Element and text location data
-------
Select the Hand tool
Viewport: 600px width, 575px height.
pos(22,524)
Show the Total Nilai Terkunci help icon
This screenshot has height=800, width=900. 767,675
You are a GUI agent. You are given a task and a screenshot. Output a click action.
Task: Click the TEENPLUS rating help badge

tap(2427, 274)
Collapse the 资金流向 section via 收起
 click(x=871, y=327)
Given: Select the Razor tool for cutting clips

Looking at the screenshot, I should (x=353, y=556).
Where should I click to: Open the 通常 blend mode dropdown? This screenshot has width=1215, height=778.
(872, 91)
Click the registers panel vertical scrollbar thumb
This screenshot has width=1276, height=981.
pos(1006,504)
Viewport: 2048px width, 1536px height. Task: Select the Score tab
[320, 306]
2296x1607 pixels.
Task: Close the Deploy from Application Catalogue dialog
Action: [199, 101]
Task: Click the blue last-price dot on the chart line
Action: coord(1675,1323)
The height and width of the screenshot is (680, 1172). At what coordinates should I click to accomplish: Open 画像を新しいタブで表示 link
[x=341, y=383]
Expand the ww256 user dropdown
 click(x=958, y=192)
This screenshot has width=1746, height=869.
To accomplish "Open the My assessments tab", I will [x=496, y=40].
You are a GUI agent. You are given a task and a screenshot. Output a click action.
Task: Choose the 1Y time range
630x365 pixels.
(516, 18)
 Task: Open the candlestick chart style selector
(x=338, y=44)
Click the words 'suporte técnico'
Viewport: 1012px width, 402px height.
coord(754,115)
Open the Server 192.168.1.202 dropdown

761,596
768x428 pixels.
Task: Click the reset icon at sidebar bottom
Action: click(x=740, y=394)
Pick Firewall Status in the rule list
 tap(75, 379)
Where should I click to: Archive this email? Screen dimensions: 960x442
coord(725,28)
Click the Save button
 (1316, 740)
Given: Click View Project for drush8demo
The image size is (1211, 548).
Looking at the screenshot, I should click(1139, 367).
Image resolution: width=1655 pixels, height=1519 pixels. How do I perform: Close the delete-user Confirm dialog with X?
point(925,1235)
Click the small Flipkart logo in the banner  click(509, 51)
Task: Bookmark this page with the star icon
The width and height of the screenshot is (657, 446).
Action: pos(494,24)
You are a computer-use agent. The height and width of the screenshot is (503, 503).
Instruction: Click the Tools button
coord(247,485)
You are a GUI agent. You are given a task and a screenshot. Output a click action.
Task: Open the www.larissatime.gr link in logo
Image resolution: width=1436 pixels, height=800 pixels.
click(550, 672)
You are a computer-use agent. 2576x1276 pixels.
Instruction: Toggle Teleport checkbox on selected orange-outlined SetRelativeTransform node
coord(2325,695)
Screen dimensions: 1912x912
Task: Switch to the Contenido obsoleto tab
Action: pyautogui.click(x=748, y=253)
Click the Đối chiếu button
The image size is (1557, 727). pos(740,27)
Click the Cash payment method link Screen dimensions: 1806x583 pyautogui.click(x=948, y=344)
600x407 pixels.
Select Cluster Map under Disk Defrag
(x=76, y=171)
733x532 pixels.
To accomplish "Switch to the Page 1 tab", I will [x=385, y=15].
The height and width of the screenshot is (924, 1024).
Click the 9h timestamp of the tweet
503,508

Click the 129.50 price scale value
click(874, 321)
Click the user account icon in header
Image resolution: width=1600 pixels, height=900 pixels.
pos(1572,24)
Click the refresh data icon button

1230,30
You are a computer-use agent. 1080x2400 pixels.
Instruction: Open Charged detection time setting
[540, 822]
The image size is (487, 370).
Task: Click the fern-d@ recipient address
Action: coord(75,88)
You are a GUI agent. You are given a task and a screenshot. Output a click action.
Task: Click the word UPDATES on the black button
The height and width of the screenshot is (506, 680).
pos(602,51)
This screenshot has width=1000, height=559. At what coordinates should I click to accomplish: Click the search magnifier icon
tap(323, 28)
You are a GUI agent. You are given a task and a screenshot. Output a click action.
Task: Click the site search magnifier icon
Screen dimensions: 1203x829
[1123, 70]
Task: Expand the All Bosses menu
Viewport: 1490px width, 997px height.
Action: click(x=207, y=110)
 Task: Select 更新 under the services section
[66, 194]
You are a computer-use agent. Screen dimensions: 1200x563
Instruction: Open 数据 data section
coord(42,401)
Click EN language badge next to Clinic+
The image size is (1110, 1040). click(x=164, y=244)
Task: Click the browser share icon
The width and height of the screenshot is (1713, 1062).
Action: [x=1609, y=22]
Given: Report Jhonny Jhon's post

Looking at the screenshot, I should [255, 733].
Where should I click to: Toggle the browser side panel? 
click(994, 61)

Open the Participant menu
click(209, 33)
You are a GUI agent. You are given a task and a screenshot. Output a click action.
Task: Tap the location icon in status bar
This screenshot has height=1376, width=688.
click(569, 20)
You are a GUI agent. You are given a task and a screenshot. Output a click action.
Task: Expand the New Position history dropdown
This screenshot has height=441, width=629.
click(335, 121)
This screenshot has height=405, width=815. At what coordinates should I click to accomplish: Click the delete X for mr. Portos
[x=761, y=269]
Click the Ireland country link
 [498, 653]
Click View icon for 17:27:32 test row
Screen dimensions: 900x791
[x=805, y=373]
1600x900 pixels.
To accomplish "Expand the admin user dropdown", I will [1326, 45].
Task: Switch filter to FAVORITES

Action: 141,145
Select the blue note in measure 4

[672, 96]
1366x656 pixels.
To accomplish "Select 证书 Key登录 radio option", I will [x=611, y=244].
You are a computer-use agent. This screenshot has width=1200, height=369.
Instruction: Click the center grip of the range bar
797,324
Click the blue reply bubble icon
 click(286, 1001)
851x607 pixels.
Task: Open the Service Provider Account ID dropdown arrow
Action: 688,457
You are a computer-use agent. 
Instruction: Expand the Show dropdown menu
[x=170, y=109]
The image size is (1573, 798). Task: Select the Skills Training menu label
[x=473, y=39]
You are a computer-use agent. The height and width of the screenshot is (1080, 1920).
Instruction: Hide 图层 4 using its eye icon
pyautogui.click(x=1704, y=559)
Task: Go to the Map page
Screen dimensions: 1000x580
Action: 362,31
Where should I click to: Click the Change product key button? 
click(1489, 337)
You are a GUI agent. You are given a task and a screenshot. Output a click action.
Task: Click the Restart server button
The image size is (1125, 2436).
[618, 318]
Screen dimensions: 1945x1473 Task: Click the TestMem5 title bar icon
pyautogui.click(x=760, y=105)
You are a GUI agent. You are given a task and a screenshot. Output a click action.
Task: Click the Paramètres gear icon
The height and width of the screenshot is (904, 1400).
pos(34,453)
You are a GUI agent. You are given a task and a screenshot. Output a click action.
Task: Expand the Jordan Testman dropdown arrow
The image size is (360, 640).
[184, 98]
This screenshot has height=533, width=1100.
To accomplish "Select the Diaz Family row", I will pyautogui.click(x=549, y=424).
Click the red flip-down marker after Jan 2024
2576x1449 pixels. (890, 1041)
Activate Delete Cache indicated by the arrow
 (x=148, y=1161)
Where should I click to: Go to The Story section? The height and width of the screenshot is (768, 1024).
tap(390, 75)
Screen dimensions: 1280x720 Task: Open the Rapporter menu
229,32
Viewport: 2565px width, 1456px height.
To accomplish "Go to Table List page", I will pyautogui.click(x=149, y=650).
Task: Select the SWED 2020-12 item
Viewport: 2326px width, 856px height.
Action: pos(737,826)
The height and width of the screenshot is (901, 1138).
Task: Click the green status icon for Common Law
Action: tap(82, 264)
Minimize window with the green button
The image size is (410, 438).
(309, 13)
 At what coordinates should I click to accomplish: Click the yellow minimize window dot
-------
*DIRECTIVE*
Reproduce the listing above verbatim, starting with its first line and ending after the line that contains "Action: coord(1675,1323)", including that line.

*CORRECT OUTPUT*
Select the Hand tool
Viewport: 600px width, 575px height.
pos(22,524)
Show the Total Nilai Terkunci help icon
This screenshot has height=800, width=900. 767,675
You are a GUI agent. You are given a task and a screenshot. Output a click action.
Task: Click the TEENPLUS rating help badge

tap(2427, 274)
Collapse the 资金流向 section via 收起
 click(x=871, y=327)
Given: Select the Razor tool for cutting clips

Looking at the screenshot, I should (x=353, y=556).
Where should I click to: Open the 通常 blend mode dropdown? This screenshot has width=1215, height=778.
(872, 91)
Click the registers panel vertical scrollbar thumb
This screenshot has width=1276, height=981.
pos(1006,504)
Viewport: 2048px width, 1536px height. Task: Select the Score tab
[320, 306]
2296x1607 pixels.
Task: Close the Deploy from Application Catalogue dialog
Action: [199, 101]
Task: Click the blue last-price dot on the chart line
Action: coord(1675,1323)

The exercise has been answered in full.